In Lucas 1 en 2 gebruikt Lucas geen gewoon Grieks maar “Hebreïserend Grieks”. Zijn Grieks leunt sterk aan tegen de Septuagint. Dat geeft deze hoofdstukken een heel “bijbelse” klank. Om in het Nederlands hetzelfde effect te verkrijgen, zoudt gij de tale Kanaäns moeten gebruiken.
Eén van de typisch Hebreeuwse uitdrukkingen vinden we in 1,7. Daar staat “… een kind hebben ze niet”. Maar het Grieks heeft letterlijk: “… aan / voor hen is geen kind”. Ouk èn autois teknon. Natuurlijk, dat vertaalt iedereen in het Nederlands met behulp van het werkwoord hebben. De letterlijke vertaling “Er was voor hen geen kind” klinkt teveel alsof de ooievaar voor iedereen een kind had, alleen niet voor Zacharias en Elisabeth. Een idiote gedachte. Vreemd genoeg vertaalt iedereen een hoofdstuk verder, in 2,7 echter wél op die manier. “Ouk èn autois topos”. Dat is letterlijk: “…aan / voor hen is geen plaats”. Te weten in de herberg. Dat geeft iedereen pijnlijk consciëntieus weer met: “Voor hen was geen plaats.” Daar weten wij dominees wel raad mee. Er is geen plaats! Zie je wel, ze willen Jezus niet! Wat een wereld! En wij, is er bij ons wél plaats? Enz.

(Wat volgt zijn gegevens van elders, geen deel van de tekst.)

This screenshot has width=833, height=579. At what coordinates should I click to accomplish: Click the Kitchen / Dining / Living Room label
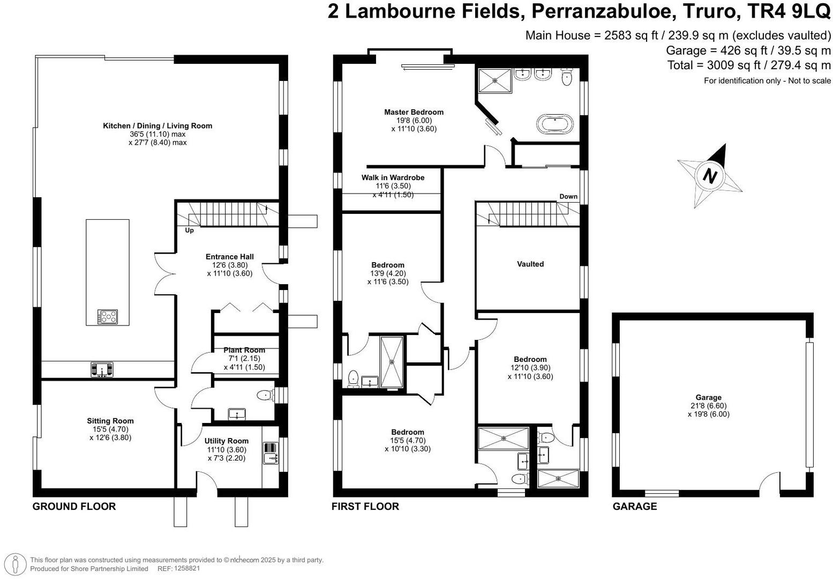coord(157,126)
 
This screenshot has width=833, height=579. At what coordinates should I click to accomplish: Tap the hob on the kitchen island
coord(108,317)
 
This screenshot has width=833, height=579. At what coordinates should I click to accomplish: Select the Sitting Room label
coord(110,421)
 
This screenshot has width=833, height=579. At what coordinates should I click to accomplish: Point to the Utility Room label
coord(227,441)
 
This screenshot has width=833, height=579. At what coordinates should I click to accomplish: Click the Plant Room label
coord(244,350)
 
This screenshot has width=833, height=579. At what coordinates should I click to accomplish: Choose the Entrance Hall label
coord(230,257)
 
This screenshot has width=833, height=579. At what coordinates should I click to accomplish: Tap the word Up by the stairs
coord(189,231)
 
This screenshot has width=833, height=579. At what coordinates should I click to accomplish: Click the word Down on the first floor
coord(568,196)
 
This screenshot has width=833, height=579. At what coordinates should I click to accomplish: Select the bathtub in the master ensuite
coord(555,123)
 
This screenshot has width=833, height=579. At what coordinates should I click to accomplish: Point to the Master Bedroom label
coord(414,112)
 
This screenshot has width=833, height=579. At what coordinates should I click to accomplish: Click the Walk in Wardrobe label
coord(393,177)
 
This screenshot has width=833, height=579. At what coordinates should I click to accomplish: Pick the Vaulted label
coord(530,264)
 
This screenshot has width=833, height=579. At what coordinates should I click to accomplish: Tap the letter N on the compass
coord(710,176)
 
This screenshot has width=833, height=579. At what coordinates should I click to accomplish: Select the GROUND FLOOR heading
coord(74,506)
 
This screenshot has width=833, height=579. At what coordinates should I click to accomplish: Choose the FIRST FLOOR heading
coord(365,506)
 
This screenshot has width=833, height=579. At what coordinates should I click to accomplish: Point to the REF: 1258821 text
coord(178,569)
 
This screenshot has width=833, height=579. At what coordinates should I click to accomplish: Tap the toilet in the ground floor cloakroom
coord(265,395)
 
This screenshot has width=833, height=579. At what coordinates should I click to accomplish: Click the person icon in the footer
coord(15,564)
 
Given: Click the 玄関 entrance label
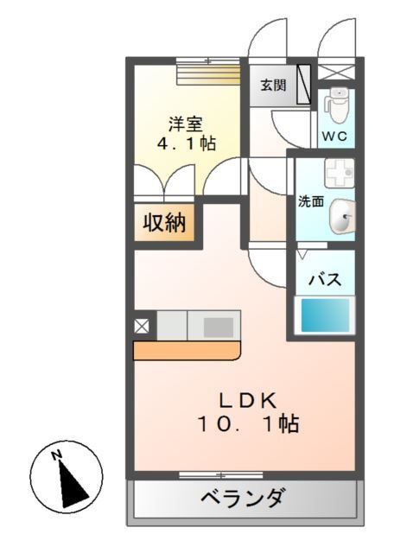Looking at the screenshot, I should pyautogui.click(x=273, y=86).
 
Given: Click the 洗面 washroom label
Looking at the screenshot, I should pyautogui.click(x=310, y=201).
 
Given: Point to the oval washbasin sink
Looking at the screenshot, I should pyautogui.click(x=342, y=216).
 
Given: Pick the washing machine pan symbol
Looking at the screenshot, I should pyautogui.click(x=339, y=171).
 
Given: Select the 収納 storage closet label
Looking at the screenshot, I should pyautogui.click(x=164, y=223).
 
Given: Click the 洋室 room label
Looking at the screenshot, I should pyautogui.click(x=184, y=124).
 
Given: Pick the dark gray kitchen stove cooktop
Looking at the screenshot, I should pyautogui.click(x=217, y=327).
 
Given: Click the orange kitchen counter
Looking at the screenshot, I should pyautogui.click(x=186, y=350).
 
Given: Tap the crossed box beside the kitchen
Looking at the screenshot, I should pyautogui.click(x=141, y=326).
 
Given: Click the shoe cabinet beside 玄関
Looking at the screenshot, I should pyautogui.click(x=303, y=85).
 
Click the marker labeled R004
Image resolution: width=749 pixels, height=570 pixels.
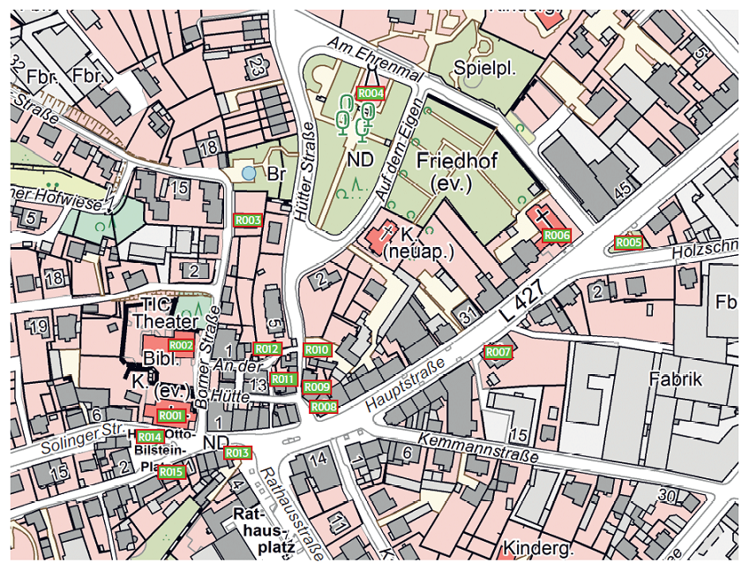(371, 93)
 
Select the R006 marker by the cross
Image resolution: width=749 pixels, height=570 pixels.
(557, 236)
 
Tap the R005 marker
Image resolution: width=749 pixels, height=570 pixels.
(628, 242)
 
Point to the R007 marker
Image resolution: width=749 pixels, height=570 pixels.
(498, 352)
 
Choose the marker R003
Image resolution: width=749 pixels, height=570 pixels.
(248, 220)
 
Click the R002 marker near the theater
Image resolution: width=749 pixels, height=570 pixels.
(181, 345)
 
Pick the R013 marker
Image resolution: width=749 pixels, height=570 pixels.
(238, 454)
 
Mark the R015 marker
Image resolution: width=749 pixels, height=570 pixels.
(172, 472)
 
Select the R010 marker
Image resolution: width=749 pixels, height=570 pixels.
(318, 350)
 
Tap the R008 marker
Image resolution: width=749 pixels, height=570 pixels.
(324, 407)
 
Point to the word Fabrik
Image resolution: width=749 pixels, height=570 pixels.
(675, 379)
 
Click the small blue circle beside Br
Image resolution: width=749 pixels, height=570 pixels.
(250, 173)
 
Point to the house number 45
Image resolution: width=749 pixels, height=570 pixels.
(623, 190)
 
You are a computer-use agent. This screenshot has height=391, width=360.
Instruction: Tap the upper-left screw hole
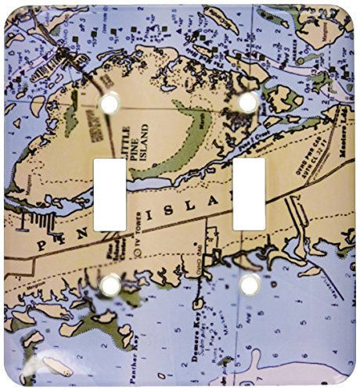[x=110, y=102]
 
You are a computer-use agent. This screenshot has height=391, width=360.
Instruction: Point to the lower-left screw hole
[x=110, y=284]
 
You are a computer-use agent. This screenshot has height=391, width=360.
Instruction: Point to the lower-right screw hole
[x=250, y=284]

Maar waarom zouden we die uitdrukking niet gewoon herkennen als een Hebreïserende manier van zeggen? In het Nederlands weer te geven met behulp van het werkwoord hebben. “Zij (nl. Jozef en Maria) hadden geen plaats in de herberg”. Naar de reden kun je gissen. Voor de hand ligt: dat ze gewone lui waren, met weinig geld. Een voorstel voor een Bijbel In Nog Gewonere Taal zou zijn: “Se sate niet in het hotel.” (Zie Rochus Zuurmonds zeer informatieve artikel over Lucas 2,7; Amsterdamse Cahiers no. 2, pag. 94-130, getiteld ‘Geen plaats in de herberg’.)
In elke Kerstmeditatie wordt flink gefantaseerd. Mag ik dan ook even? Se sate niet in het hotel. Waar dan wel? Bij een verre achterneef natuurlijk, in een simpel plattelandsgezin. En toen werd de kleine geboren, twee weken te vroeg. Wat nu? Vindingrijk als men was, besloot men de kribbe als wieg te gebruiken. Arme mensen moeten altijd improviseren.
Ik moet denken aan het bekende gezang, ik ben het precieze nummer vergeten:
Me wiegie was een stijfselkissie,
me deken was een baaien rok.
We wiegie was versierd met strikkies,
me warreme kruik sat in een ouwe sok.
In die kringen is Jezus dus geboren.